The loop shown in Example 1 computes 16 terms of the L2 Norm, since each basic sequence (L,S,M,A) computes four terms and four sequences have been interleaved. The instructions in Example 1 take eight clocks, and one additional clock is required for loop control (as discussed in Section 2.2), for a total of nine clocks. Therefore, the speed of the MMX technology L2 Norm is:

MMX Technology L2 Norm = 9/16 = 0.5625 clocks per term

To compute an L2 Norm on a Pentium processor without using MMX instructions, the most efficient method would be to recast the algorithm so that the data is in floating-point, and use floating-point instructions.

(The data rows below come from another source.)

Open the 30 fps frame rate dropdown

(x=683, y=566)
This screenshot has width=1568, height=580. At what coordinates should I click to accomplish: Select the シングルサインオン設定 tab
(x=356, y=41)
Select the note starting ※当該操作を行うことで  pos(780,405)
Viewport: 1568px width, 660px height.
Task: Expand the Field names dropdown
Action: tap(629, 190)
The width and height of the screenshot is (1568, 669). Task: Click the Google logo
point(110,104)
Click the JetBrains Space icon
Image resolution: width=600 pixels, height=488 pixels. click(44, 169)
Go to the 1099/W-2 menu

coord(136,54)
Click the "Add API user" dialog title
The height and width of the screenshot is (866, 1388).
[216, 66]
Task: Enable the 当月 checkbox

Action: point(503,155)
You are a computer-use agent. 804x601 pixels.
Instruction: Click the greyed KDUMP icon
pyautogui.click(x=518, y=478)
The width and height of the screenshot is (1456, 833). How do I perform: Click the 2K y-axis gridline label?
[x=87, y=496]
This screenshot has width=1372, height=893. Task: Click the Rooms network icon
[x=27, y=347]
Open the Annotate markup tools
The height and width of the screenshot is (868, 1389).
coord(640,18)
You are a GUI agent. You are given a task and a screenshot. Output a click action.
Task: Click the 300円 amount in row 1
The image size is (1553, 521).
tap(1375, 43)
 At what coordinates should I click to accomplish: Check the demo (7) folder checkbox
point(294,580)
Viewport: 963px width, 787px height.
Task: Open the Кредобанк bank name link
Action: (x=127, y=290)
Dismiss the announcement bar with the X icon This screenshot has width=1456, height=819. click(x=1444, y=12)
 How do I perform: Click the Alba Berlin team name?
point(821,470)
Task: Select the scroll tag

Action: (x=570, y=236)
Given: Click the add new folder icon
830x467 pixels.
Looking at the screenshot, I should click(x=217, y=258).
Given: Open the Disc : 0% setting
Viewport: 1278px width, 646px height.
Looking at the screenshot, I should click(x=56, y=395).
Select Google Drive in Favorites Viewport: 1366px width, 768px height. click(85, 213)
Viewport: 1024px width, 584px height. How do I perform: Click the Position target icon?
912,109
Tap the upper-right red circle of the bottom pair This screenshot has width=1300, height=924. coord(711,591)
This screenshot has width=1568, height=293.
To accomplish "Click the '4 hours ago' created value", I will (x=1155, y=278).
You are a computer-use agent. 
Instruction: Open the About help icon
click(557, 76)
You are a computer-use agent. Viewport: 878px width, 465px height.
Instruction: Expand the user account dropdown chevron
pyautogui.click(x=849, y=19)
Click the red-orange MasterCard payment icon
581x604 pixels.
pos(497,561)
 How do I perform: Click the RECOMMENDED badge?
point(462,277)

In this case, four floating-point instructions (FLD, FSUB, FMUL, FADD) are required per term of the L2 Norm, plus two clocks for loop control. If the loop is unrolled 16 times, this means that the performance of a floating-point L2 Norm is:

Scalar L2 Norm = 66/16 = 4.125 clocks per term

The MMX technology implementation of the 16-bit L2 Norm is therefore about 7.3 times faster than a floating-point version. If compared against an integer scalar implementation, the difference is even greater (about a factor of 20) due to the number of clocks consumed by the IMUL instruction.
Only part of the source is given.